Text provided

::::

Quarterly Review Q3 (March) FY2018

Quarterly Review Q3 (March) FY2018

This quarter marks the end of the first year for the 10foot portfolio, although I call it Q3 of FY18 because I want to align my reporting to the financial year.

Google closed down its Finance Portfolio function in the middle of this quarter and I recreated my portfolio in Google Sheets. It’s currently a 3 page spreadsheet tracking my performance and it is possible that there are errors. This quarter should be mostly accurate as I can compare the spreadsheet to the Google Portfolio data I have for half of the quarter, but in future quarters the chance of errors will rise.

The easiest way to measure my performance is to compare the value of the portfolio vs the value at inception (see table below) and then compare this to the value of the indices on those dates. This still raises the possibility of a ‘calculation error’ (if there are typos in the formula that draw my stock values from Google Finance) but it should be more accurate.

The chart looks a bit jagged here because I only have 4 data points – from my last 4 quarters. Previous Google performance charts had weekly data points. Note also that the Y axes Google Sheets use aren’t perfect. 58000 is 9.4% more than 53000, but $10600 is just 8.1% greater than $9800, making my performance appear visually better. (source: 10foot portfolio spreadsheet)

Relative outperformance was 3.7%, which is pretty good in the context of an average 52% cash position, but absolute performance was poor. Due to a lack of data points, the above chart also hides the fact that I underperformed for most of the year.

(Thank heavens I’m not benchmarked against the S&P500, amiright?)

10foot tells a story

I tweeted awhile ago that I was finally ahead of my benchmark for the first time in awhile. When I was asked to explain how/why, I created this chart. Although outdated and only a rough approximation, it is a useful visual representation of the year:

via Google Portfolio. Figures as of 6 March 2018.

::::

Data shown
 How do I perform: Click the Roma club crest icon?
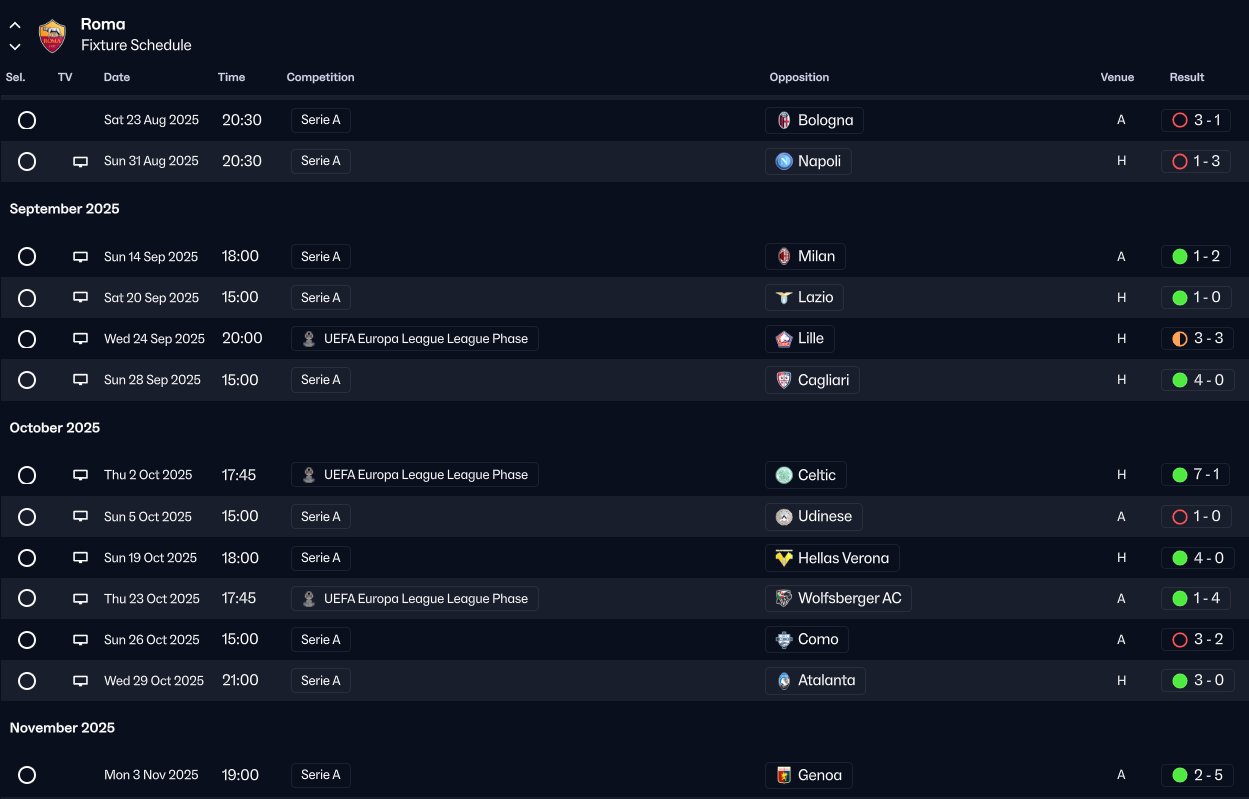[x=52, y=36]
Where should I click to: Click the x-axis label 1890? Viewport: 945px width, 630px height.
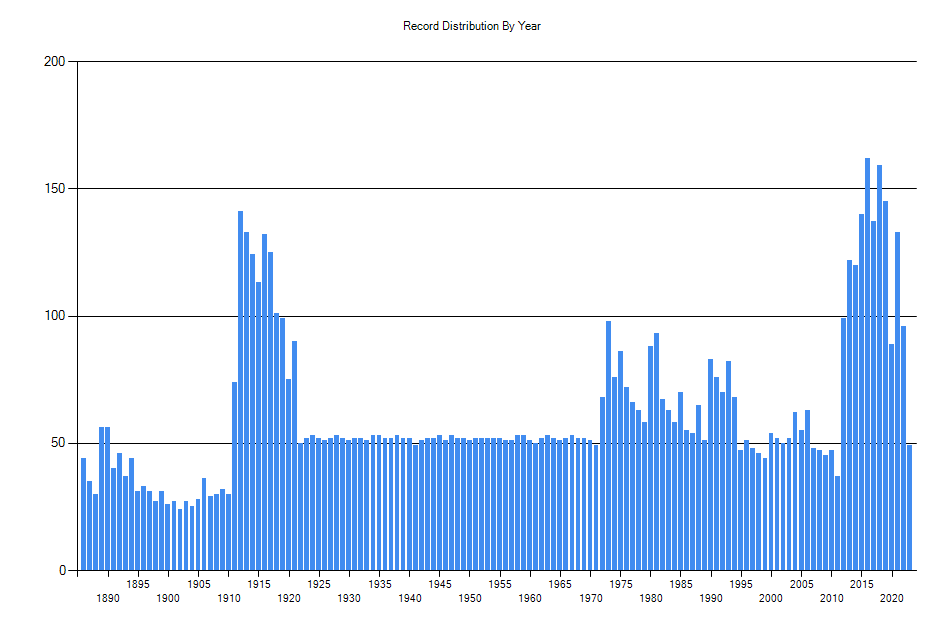(108, 598)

::::

Directions for this task
Retype the stretch of the quarterly portfolio review above from "Google closed down" through "be more accurate.", keeping every word and punctuation mark unchanged.

Response to the task
Google closed down its Finance Portfolio function in the middle of this quarter and I recreated my portfolio in Google Sheets. It’s currently a 3 page spreadsheet tracking my performance and it is possible that there are errors. This quarter should be mostly accurate as I can compare the spreadsheet to the Google Portfolio data I have for half of the quarter, but in future quarters the chance of errors will rise.

The easiest way to measure my performance is to compare the value of the portfolio vs the value at inception (see table below) and then compare this to the value of the indices on those dates. This still raises the possibility of a ‘calculation error’ (if there are typos in the formula that draw my stock values from Google Finance) but it should be more accurate.